Désolé !, Monsieur l’ambassadeur de
France, mais ce n’est pas ainsi que ça se passe. Toute action doit être jugée
non pas uniquement d’après ce qu’elle a rapporté à celui qui l'a faite, surtout
lorsqu’il s’agit d’un homme nanti d’autant de pouvoir qu’un ambassadeur de
France en Côte d’Ivoire, mais aussi, mais surtout d’après les conséquences qu’elle
peut avoir, dans l’immédiat et/ou à plus long terme, pour autrui. Lisant le
récit nombriliste de votre geste ivoirienne, une question n’arrêtait pas de me
titiller : tous ces morts… seulement pour qu’Alassane Ouattara et sa femme
s’arrogent les titres improbables de président de la République et de Première
dame de Côte d’Ivoire ?! Car, tout de suite après cette phrase terrible,
vous écrivez : « Désormais, Alassane Ouattara est véritablement le
président de la Côte d’Ivoire. (…) il peut enfin s’installer dans le bureau de
Félix Houphouët-Boigny, (…). Il va lui falloir réconcilier les Ivoiriens entre
eux, (…). Il va lui falloir restaurer l’Etat, ressusciter l’armée, mis à mal
par dix ans de crise, et consolider la justice »[6]. Ce qui, soit dit en
passant, vous a valu, par ricochet si je puis dire, quelques belles récompenses :
dignité d’ambassadeur de France ; Commandeur de La Légion d’Honneur… Et aussi,
sans doute, un substantiel supplément de revenus… Chapeau l’artiste !…
Sauf que vous avez parlé trop vite. Vous
auriez mieux fait d’attendre de voir de quoi vos créatures étaient capables.

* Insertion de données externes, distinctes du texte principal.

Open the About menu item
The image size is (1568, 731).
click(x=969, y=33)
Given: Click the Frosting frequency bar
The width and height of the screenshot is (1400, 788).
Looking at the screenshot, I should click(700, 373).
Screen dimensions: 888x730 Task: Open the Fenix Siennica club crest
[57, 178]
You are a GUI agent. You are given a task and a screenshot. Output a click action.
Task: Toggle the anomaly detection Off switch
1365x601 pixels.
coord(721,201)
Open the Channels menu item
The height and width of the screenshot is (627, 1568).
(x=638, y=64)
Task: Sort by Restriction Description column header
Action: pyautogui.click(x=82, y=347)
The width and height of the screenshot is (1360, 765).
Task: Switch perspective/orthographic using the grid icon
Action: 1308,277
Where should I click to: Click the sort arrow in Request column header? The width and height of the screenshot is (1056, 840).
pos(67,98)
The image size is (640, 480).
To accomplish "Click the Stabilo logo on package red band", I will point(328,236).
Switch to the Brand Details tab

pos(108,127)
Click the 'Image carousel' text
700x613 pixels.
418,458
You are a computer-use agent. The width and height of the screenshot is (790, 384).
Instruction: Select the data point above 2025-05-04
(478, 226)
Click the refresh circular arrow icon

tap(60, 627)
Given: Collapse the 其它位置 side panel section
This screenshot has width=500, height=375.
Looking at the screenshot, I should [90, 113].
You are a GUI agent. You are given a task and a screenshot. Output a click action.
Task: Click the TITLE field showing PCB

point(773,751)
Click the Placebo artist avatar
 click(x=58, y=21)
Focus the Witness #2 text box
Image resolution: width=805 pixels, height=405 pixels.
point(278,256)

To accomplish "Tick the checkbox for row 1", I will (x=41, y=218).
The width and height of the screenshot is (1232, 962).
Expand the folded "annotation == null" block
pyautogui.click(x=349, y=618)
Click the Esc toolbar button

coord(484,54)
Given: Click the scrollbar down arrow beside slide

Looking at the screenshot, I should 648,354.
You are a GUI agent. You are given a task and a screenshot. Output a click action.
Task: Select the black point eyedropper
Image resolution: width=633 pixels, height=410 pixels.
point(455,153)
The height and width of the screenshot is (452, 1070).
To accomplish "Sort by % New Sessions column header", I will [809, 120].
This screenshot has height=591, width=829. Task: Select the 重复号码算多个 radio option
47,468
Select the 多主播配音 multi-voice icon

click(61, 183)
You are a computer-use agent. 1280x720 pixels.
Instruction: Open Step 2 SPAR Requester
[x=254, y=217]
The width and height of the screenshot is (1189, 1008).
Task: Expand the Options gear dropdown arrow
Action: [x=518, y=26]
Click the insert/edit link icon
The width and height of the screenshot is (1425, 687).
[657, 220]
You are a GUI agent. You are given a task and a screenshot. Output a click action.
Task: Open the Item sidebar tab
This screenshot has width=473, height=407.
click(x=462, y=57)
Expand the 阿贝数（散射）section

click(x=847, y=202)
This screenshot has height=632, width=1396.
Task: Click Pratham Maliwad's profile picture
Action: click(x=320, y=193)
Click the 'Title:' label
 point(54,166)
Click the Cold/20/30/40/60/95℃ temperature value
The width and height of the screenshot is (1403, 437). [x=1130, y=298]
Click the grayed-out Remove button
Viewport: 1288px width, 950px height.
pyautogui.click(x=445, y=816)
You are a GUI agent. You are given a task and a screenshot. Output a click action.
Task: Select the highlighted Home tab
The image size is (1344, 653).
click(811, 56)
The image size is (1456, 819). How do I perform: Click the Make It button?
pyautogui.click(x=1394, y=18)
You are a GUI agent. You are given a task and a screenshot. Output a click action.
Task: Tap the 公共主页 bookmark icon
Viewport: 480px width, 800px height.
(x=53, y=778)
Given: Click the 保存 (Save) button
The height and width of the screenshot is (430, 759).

A l’heure où la France missionne un
« Monsieur muscles » pour reprendre en main sa vieille chasse gardée et,
s’il se peut, sauver votre chef-d’œuvre de la ruine complète qui menace, on est
tenté de vous demander : Alors, Excellence, toujours fier de vous ?
Marcel
Amondji (03 août 2017)
[2] - Voir, dans ce blog : https://cerclevictorbiakaboda.blogspot.fr/2017/07/une-reconciliation-en-cote-divoire-sans.html
[3] - Voir,
dans ce blog :
https://cerclevictorbiakaboda.blogspot.fr/2017/02/les-internautes-ivoiriens-tels-des.html
[5] - J.-M.
Simon, Secrets d’Afrique ; p.
329.
[6] -Ibid. ; p.
330/331.
Merci pour ce bel article qui montre bien qu'un ambassadeur français en Afrique n'est rien qu'un vigile, lanceur d'alerte au service de son pays, et s'il le faut, un nettoyeur.